» The data
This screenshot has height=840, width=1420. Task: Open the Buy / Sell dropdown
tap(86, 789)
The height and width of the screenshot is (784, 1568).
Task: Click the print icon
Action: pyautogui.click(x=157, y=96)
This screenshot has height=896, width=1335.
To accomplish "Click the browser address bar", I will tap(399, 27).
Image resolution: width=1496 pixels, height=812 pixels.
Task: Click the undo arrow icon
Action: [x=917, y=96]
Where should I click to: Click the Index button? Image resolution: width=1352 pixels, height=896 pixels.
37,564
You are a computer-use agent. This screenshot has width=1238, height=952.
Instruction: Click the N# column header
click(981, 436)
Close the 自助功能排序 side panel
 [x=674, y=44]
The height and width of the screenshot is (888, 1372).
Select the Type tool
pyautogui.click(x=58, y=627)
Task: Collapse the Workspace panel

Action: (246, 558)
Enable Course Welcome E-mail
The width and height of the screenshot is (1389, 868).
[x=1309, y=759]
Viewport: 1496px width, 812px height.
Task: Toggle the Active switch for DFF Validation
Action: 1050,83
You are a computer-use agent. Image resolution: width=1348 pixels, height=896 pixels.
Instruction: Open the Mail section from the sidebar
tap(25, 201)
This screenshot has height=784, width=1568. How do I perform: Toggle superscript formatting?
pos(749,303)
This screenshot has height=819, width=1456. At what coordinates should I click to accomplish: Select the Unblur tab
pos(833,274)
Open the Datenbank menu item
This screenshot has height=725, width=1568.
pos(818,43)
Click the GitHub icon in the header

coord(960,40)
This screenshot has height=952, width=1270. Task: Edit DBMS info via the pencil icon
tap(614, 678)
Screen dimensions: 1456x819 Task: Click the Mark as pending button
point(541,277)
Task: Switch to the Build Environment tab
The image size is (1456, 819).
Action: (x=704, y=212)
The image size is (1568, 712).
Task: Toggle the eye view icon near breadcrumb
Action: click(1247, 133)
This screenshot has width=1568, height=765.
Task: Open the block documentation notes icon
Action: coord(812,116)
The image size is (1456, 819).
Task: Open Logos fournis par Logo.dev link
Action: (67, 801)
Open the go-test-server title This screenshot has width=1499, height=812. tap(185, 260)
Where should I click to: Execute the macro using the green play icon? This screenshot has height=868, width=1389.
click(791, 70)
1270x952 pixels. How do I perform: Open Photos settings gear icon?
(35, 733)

» Exercise objective
Please restate the whole listing word for word.

» Task solution
This screenshot has height=840, width=1420. Task: Open the Buy / Sell dropdown
tap(86, 789)
The height and width of the screenshot is (784, 1568).
Task: Click the print icon
Action: pyautogui.click(x=157, y=96)
This screenshot has height=896, width=1335.
To accomplish "Click the browser address bar", I will tap(399, 27).
Image resolution: width=1496 pixels, height=812 pixels.
Task: Click the undo arrow icon
Action: [x=917, y=96]
Where should I click to: Click the Index button? Image resolution: width=1352 pixels, height=896 pixels.
37,564
You are a computer-use agent. This screenshot has width=1238, height=952.
Instruction: Click the N# column header
click(981, 436)
Close the 自助功能排序 side panel
 [x=674, y=44]
The height and width of the screenshot is (888, 1372).
Select the Type tool
pyautogui.click(x=58, y=627)
Task: Collapse the Workspace panel

Action: (246, 558)
Enable Course Welcome E-mail
The width and height of the screenshot is (1389, 868).
[x=1309, y=759]
Viewport: 1496px width, 812px height.
Task: Toggle the Active switch for DFF Validation
Action: 1050,83
You are a computer-use agent. Image resolution: width=1348 pixels, height=896 pixels.
Instruction: Open the Mail section from the sidebar
tap(25, 201)
This screenshot has height=784, width=1568. How do I perform: Toggle superscript formatting?
pos(749,303)
This screenshot has height=819, width=1456. At what coordinates should I click to accomplish: Select the Unblur tab
pos(833,274)
Open the Datenbank menu item
This screenshot has height=725, width=1568.
pos(818,43)
Click the GitHub icon in the header

coord(960,40)
This screenshot has height=952, width=1270. Task: Edit DBMS info via the pencil icon
tap(614, 678)
Screen dimensions: 1456x819 Task: Click the Mark as pending button
point(541,277)
Task: Switch to the Build Environment tab
The image size is (1456, 819).
Action: (x=704, y=212)
The image size is (1568, 712).
Task: Toggle the eye view icon near breadcrumb
Action: click(1247, 133)
This screenshot has width=1568, height=765.
Task: Open the block documentation notes icon
Action: coord(812,116)
The image size is (1456, 819).
Task: Open Logos fournis par Logo.dev link
Action: (67, 801)
Open the go-test-server title This screenshot has width=1499, height=812. tap(185, 260)
Where should I click to: Execute the macro using the green play icon? This screenshot has height=868, width=1389.
click(791, 70)
1270x952 pixels. How do I perform: Open Photos settings gear icon?
(35, 733)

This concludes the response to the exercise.